We are pre-revenue, seeking strategic investors and partners. Therefore when the lockdowns came, we suspended our operational activities and continued seeking these strategic developments. We are now ready and raring to go.
What can we hope to see from Storelectric in the future?
We are exploring a number of opportunities in parallel. We have substantial interest from cavern owners and other partners in Britain to build a first, small, plant. When I say “small”, this is 40-80 megawatts, enough to power a town of 50-100,000 people together with its infrastructure and industry, for 5 hours at peak demand.
We also have interest in a plant big enough to power Birmingham for 8 hours, to take the output of an offshore wind farm onto the grid without a single megawatt of grid reinforcement – compare that with National Grid’s NOA report in March which said that they need £16bn of grid reinforcement by 2025 to accommodate 17GW of renewable energy, not to mention their balancing and stability services: the potential savings for consumers are enormous and can be replicated elsewhere easily, if only the grid and government will deliver the necessary contracts and regulations.

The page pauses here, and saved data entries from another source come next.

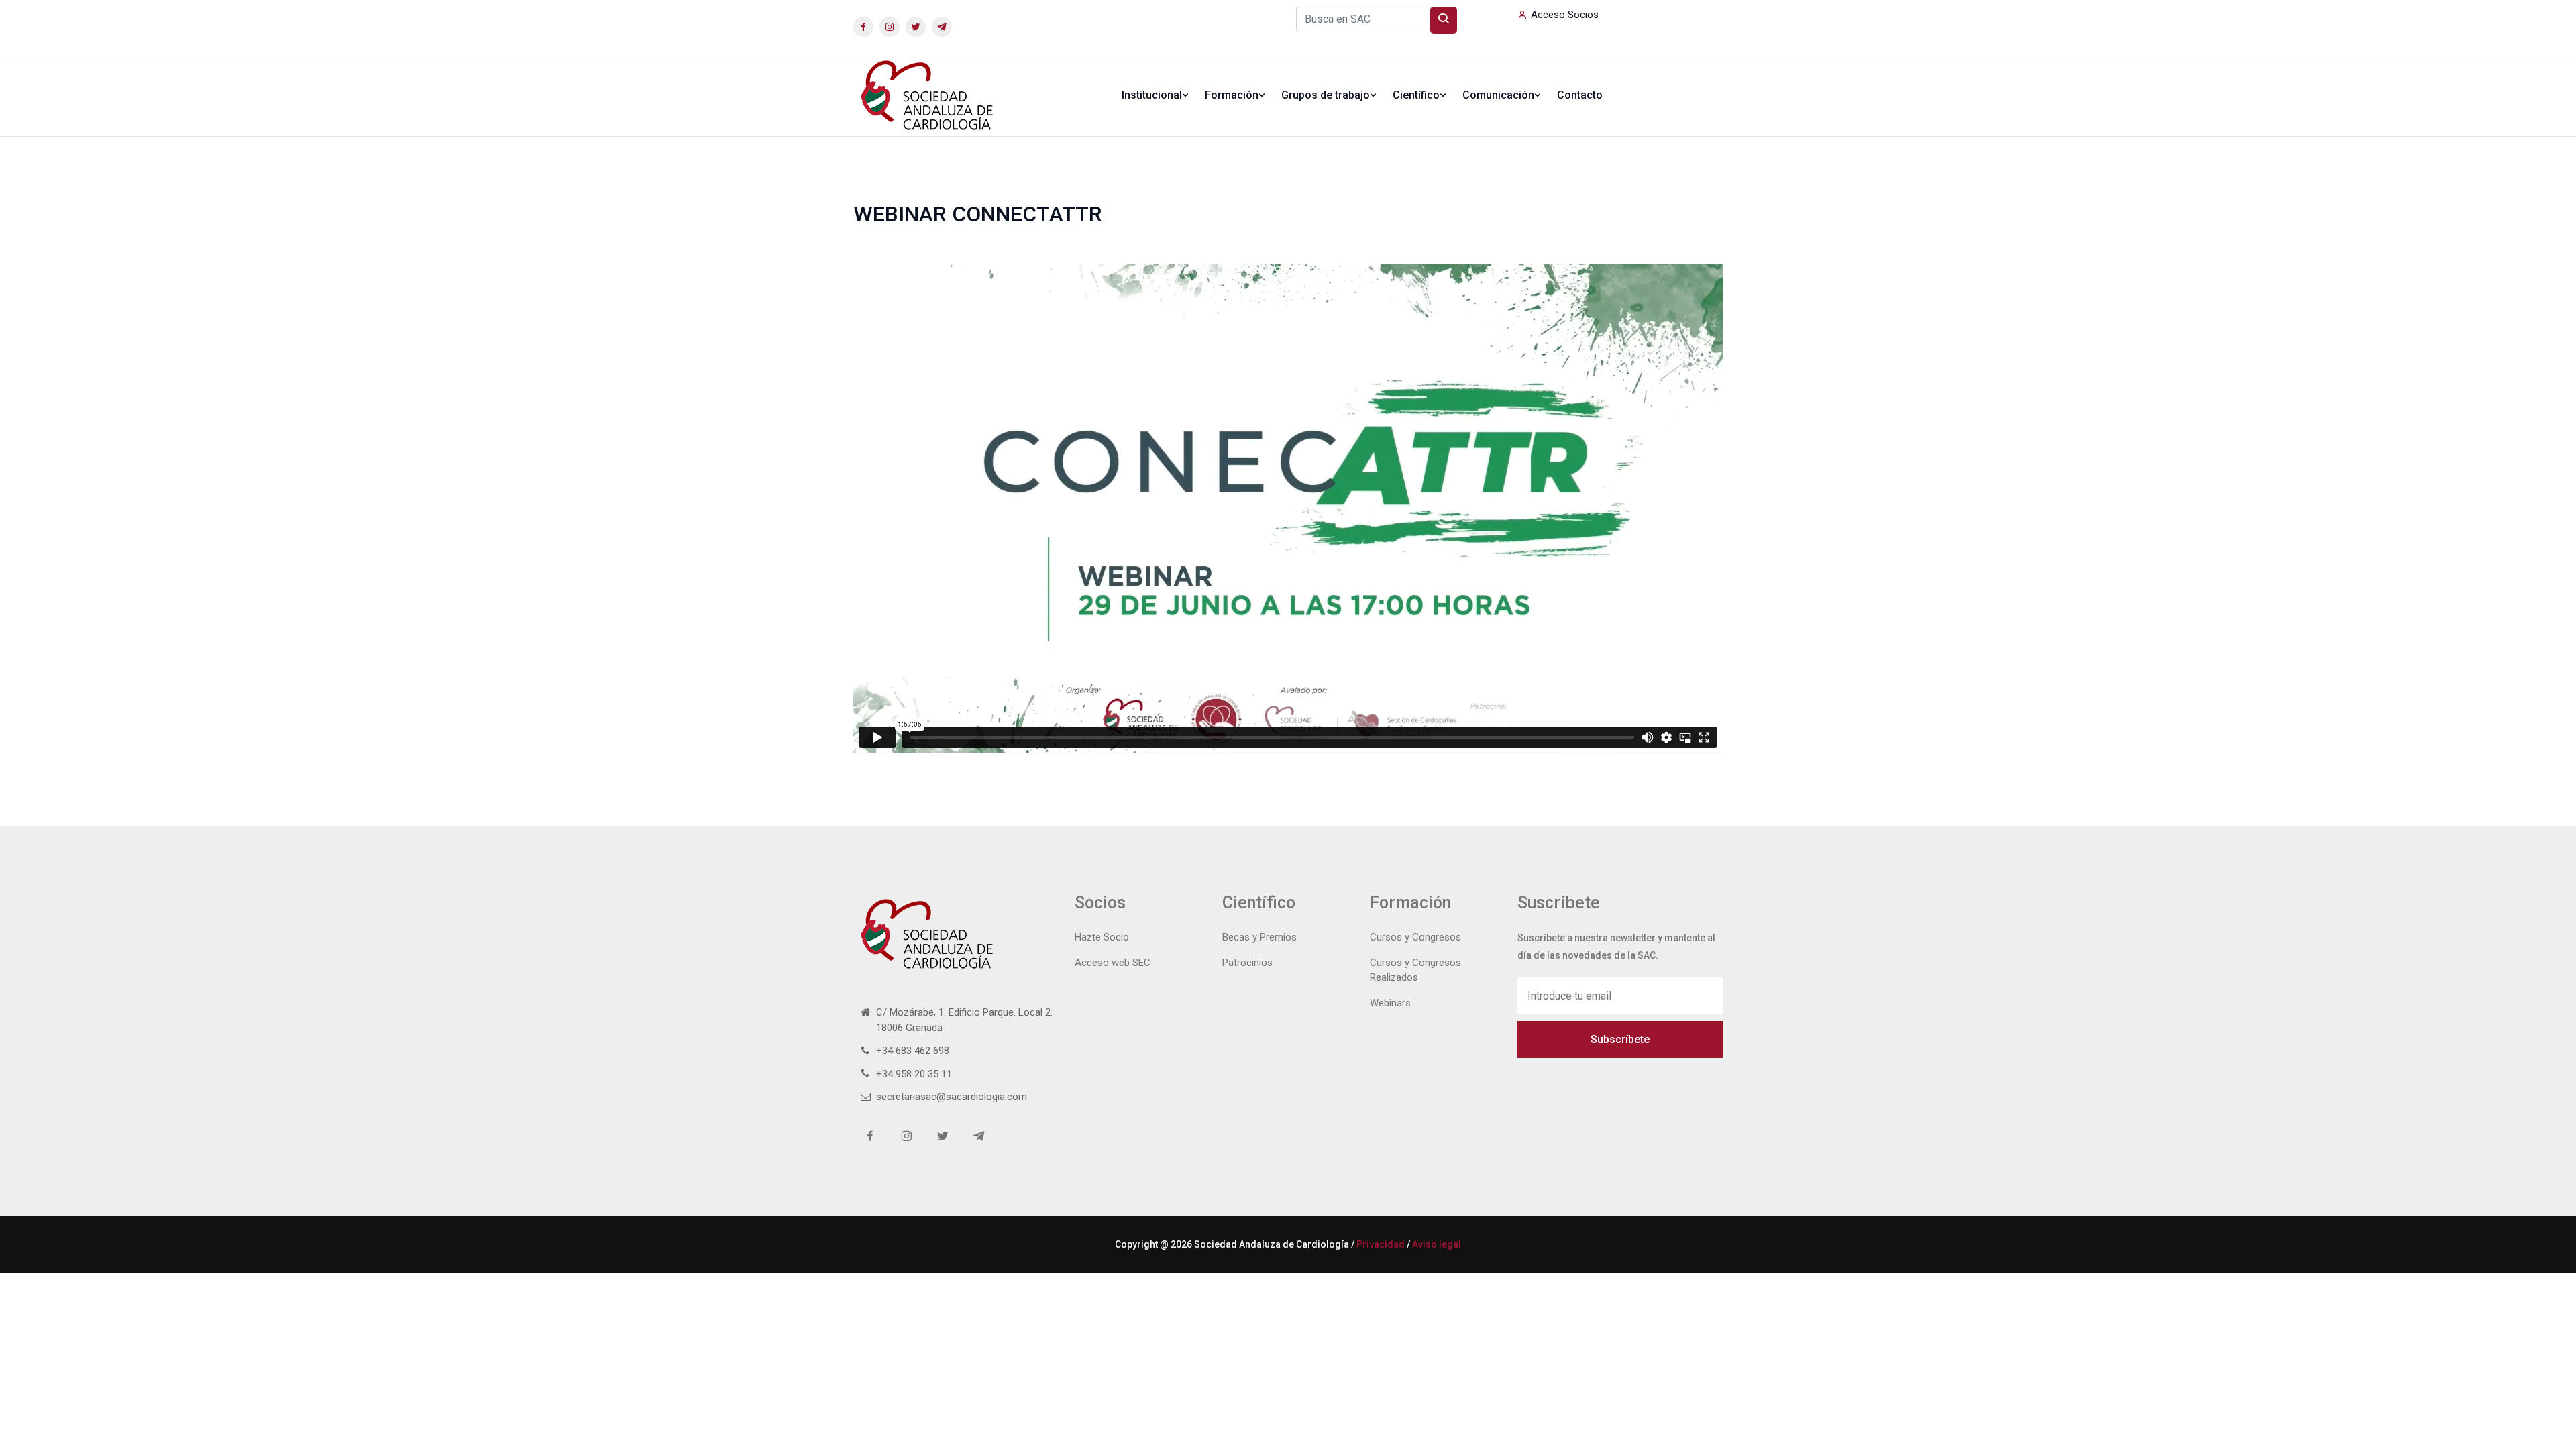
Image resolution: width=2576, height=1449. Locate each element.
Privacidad (1380, 1244)
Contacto (1580, 95)
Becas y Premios (1259, 937)
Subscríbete (1620, 1039)
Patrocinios (1247, 963)
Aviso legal (1436, 1244)
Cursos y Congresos (1415, 937)
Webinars (1390, 1003)
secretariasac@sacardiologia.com (951, 1097)
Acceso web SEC (1112, 963)
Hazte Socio (1102, 937)
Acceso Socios (1565, 15)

Beyond that, we’ve had expressions of interest in funding follow-on plants worldwide, so we could easily become a real-world unicorn (and those in the real world are the rarest species of unicorn), first and best movers in a global multi-trillion dollar industry. That would provide enormous economic gain for the country, as well as more beneficial for reducing climate change globally than any other technology of which I am aware.